Supplied material Block Start

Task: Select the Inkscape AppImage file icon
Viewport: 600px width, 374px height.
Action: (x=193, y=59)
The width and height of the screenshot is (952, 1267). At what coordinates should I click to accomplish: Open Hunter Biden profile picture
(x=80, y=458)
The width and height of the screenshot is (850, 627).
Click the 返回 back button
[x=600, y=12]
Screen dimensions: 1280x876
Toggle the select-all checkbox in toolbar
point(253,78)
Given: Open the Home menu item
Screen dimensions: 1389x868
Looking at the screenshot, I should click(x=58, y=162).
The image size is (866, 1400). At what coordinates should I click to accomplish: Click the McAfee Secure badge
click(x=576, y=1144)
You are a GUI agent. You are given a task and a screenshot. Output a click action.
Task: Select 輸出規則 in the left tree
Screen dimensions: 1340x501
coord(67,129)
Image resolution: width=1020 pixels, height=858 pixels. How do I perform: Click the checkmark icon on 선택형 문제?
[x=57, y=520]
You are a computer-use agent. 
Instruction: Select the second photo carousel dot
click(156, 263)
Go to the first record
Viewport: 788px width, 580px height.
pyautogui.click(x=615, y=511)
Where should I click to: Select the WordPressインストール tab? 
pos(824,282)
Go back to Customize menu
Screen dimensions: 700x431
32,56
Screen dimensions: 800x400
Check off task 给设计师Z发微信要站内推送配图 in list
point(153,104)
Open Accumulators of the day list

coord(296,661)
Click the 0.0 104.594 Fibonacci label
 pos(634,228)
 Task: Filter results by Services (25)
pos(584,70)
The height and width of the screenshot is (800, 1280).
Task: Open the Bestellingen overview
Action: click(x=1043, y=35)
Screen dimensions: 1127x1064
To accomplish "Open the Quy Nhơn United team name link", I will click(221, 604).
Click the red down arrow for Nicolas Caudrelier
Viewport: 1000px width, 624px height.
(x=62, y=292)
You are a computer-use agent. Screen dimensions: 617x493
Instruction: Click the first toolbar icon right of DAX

Supplied material Block End

» What you should do:
Reproduce the material in full, with no word added or dropped.

» Exercise answer:
Task: Select the Inkscape AppImage file icon
Viewport: 600px width, 374px height.
Action: (x=193, y=59)
The width and height of the screenshot is (952, 1267). At what coordinates should I click to accomplish: Open Hunter Biden profile picture
(x=80, y=458)
The width and height of the screenshot is (850, 627).
Click the 返回 back button
[x=600, y=12]
Screen dimensions: 1280x876
Toggle the select-all checkbox in toolbar
point(253,78)
Given: Open the Home menu item
Screen dimensions: 1389x868
Looking at the screenshot, I should click(x=58, y=162).
The image size is (866, 1400). At what coordinates should I click to accomplish: Click the McAfee Secure badge
click(x=576, y=1144)
You are a GUI agent. You are given a task and a screenshot. Output a click action.
Task: Select 輸出規則 in the left tree
Screen dimensions: 1340x501
coord(67,129)
Image resolution: width=1020 pixels, height=858 pixels. How do I perform: Click the checkmark icon on 선택형 문제?
[x=57, y=520]
You are a computer-use agent. 
Instruction: Select the second photo carousel dot
click(156, 263)
Go to the first record
Viewport: 788px width, 580px height.
pyautogui.click(x=615, y=511)
Where should I click to: Select the WordPressインストール tab? 
pos(824,282)
Go back to Customize menu
Screen dimensions: 700x431
32,56
Screen dimensions: 800x400
Check off task 给设计师Z发微信要站内推送配图 in list
point(153,104)
Open Accumulators of the day list

coord(296,661)
Click the 0.0 104.594 Fibonacci label
 pos(634,228)
 Task: Filter results by Services (25)
pos(584,70)
The height and width of the screenshot is (800, 1280).
Task: Open the Bestellingen overview
Action: click(x=1043, y=35)
Screen dimensions: 1127x1064
To accomplish "Open the Quy Nhơn United team name link", I will click(221, 604).
Click the red down arrow for Nicolas Caudrelier
Viewport: 1000px width, 624px height.
(x=62, y=292)
You are a computer-use agent. Screen dimensions: 617x493
Instruction: Click the first toolbar icon right of DAX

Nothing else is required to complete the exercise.